Discussion in 'Other Cool Gear, Camera Bags, Camera Straps' started by pcjr, Dec 13, 2005.

  1. pcjr


    Sep 19, 2005
    I have been using a PC card adapter to transfer images from compact flash cards to my computer. It takes me at least 15 minutes or so to transfer a "full" 1GB Lexar card. I am wondering if a Firewire compact flash reader would be any quicker, or if the limitation is simply the flash card read speed.

    Any advice would be appreciated.

  2. nfoto

    nfoto Guest

    A Firewire CF reader should do much better than this, so for that matter would a USB 2.0-based reader. The PC card adapters tend to be quite slow, so I prefer not using them if possible.
  3. Ken-L

    Ken-L Guest

    I had to install a new card in my PC giving me USB 2.0, and adding 5 USB ports. The newer systems generally come with the USB 2.0 already there, instead of the old 1.1. If you do add USB 2.0 make certain that the card reader you use is also capable of 2.0.
  4. dbirdsong

    dbirdsong Guest

    The Delkin Devices CARDBUS 32-BIT HI SPEED is suppose to 4 to 6 times faster than the normal PC Card Readers.
  5. Go with USB 2.0 card reader, nice and simple...the pc card is so slow!
  6. I have a Thunderbolt USB 2.0 compactflash card reader and it is very fast. Your computer needs a USB 2.0 card to take advantage of the 2.0 reader. Most new computers are USB 2.0 equipped (about the same speed as Firewire 400).
  7. dont really want to show my ignorance, BUT what is a PC card adaptor?
  8. I have a "Lexar High-Speed 32-bit Cardbus Reader" It is as fast in my Dell D800 notebook as my USB 2.0 card reader. I have tested and compared.
  9. dbirdsong

    dbirdsong Guest

    It is a card reader that goes in the card slot on the side of your laptop.
    They are often referred as PCM/CIA cards and slots.

    For the most part they are slow, but there are some new ones that are very fast.
  10. JeffKohn


    Apr 21, 2005
    Houston, TX
    Not all card readers are created equal, and there can be huge differences in performance between readers that supposedly use the same interface. Don't assume that some no-name card reader will be just as good as the Lexar/Sandisk readers just because it's USB2 or Firewire. I have a USB 2 reader that tops out around 2-3 MB/s, but others supposedly can do much better. My main card reader is Lexar firewire reader that is as fast as any card you throw at it, I get just under 11 MB/s from my Ultra II's with it. The cardbus adapters are not as fast as the best USB2/Firewire readers, even the 32 bit ones. I have Lexar's 32-bit cardbus reader for use with my laptop and it tops out around 5-6 MB/s and it's supposedly the fastest of the cardbus readers.

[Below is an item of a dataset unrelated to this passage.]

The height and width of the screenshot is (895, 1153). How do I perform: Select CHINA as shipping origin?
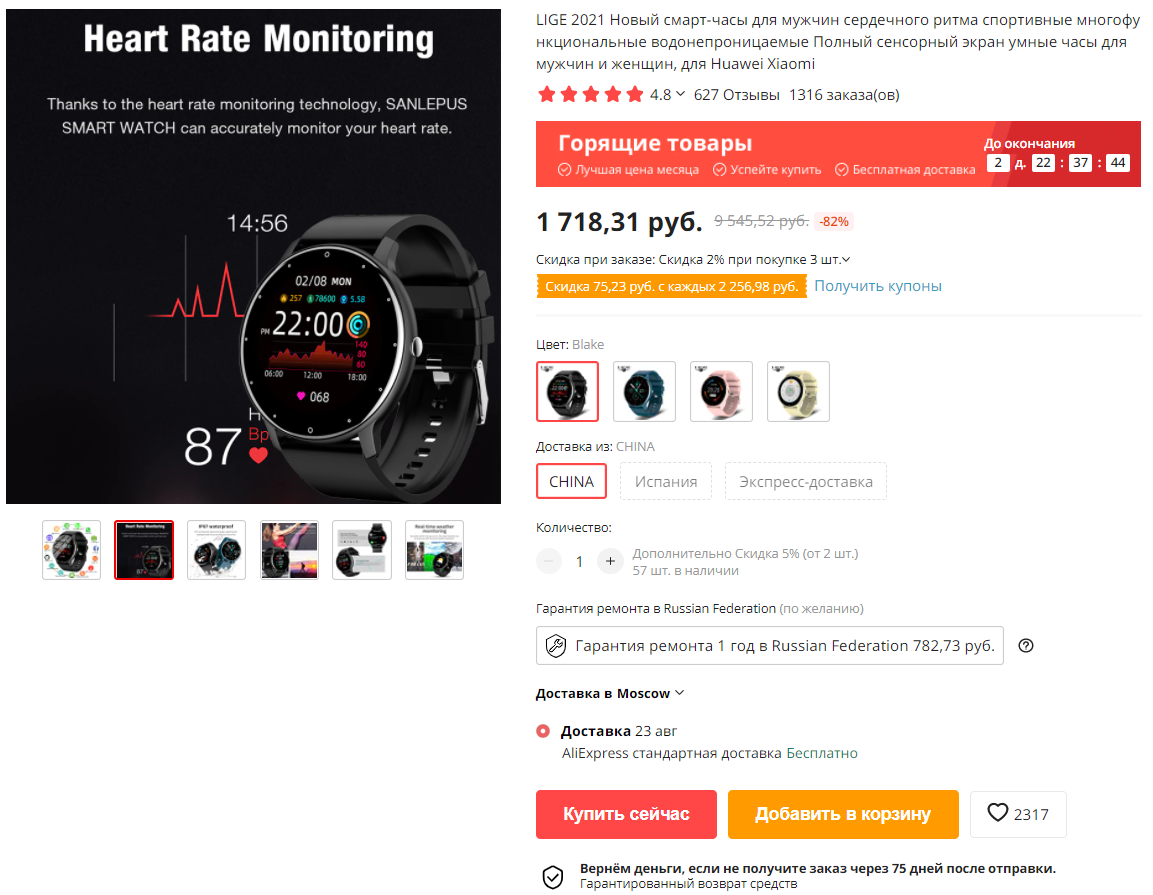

    I suggest checking out Rob Gilbraith's website, he has performance numbers on not only CF cards but also card readers if I recall.
  11. marc

    marc Guest

    i use a sandisk 8in 1

    fast easy

    just plug it in, put in card or whatever and 123 done

  12. Chris101


    Feb 2, 2005
    I've got a Lexar Firewire CF reader, and a SIIG USB2 CF reader. I keep the USB2 in my bag cause it's more universal, but I use the FW reader on my desk machine cause it'll download a 1 gig card in 85 seconds, while the USB takes over 2 minutes.
  13. pcjr


    Sep 19, 2005
    85 seconds! I never imagined that such speeds were possible! My laptop is kind of old, so it doesn't support USB2. It does have built-in firewire. I must give that a try right away!
  14. pcjr


    Sep 19, 2005
    Thanks for the reference, I am checking it out now.
  15. [​IMG]
  16. Thanks Pa. My computer has a built in USB 2.o card reader and I use also a plug in Usb 2.0 reader. I can not see any difference in the load times. Looks like this device in your picture is designed for laptop?
    Ps if you look at my post on My workstation, you will see your new gear in the right hand side of the frame. sent UPS this am with an intended delivery of friday.
  17. Thanks, Dave, I look forward to receiving it.

    Yes, the PCMCIA adapter fits a slot available on most laptop computers. This has been my preferred way of downloading pictures to my computer. I then transfer them to the Dell workstation over my home network.

    My new laptop, a tiny Dell X1(on the far right of the picture), has no PCMCIA slot, but it has slots for both CF and SD cards. The CF reader seems maybe a bit faster than the PCMCIA card.